# Given records:
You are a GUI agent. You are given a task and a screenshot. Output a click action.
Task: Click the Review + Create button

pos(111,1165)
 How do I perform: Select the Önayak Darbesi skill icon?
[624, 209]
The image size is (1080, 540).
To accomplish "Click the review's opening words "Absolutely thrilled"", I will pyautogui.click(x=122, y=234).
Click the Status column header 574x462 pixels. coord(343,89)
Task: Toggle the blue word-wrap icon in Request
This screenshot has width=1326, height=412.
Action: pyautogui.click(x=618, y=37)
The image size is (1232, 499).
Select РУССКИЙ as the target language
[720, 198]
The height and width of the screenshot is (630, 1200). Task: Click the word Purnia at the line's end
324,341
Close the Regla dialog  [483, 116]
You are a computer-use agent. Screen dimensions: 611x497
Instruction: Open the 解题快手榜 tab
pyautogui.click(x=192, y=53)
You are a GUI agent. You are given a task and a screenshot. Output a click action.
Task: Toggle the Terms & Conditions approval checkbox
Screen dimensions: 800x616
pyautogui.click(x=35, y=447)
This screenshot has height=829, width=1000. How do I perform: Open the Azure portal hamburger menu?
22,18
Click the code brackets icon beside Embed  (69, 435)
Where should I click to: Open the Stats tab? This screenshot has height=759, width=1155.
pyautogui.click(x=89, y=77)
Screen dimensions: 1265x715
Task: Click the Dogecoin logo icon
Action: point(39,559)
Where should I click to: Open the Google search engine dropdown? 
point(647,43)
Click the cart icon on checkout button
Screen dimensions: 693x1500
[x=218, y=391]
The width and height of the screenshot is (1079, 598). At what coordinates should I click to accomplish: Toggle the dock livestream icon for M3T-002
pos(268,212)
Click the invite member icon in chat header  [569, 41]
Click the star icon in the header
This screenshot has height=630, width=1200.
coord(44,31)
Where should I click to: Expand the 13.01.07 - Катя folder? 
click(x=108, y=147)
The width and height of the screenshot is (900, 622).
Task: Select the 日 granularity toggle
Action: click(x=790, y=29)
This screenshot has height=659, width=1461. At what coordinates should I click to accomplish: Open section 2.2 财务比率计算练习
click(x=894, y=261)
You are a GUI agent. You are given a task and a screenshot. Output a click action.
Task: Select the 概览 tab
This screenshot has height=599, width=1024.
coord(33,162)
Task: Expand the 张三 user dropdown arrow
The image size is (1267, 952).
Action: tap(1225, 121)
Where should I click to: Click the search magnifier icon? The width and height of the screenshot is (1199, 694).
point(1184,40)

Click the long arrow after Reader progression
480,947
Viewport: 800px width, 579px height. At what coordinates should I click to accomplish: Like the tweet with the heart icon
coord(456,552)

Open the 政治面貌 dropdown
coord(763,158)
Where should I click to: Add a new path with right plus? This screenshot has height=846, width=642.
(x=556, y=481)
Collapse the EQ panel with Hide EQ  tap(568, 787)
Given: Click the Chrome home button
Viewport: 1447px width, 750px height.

# Task description:
In the material above, find the line with "Where should I click to: Click"; then copy it and every line after it, exactly, through the end.

# Written solution:
Where should I click to: Click the search magnifier icon? The width and height of the screenshot is (1199, 694).
point(1184,40)

Click the long arrow after Reader progression
480,947
Viewport: 800px width, 579px height. At what coordinates should I click to accomplish: Like the tweet with the heart icon
coord(456,552)

Open the 政治面貌 dropdown
coord(763,158)
Where should I click to: Add a new path with right plus? This screenshot has height=846, width=642.
(x=556, y=481)
Collapse the EQ panel with Hide EQ  tap(568, 787)
Given: Click the Chrome home button
Viewport: 1447px width, 750px height.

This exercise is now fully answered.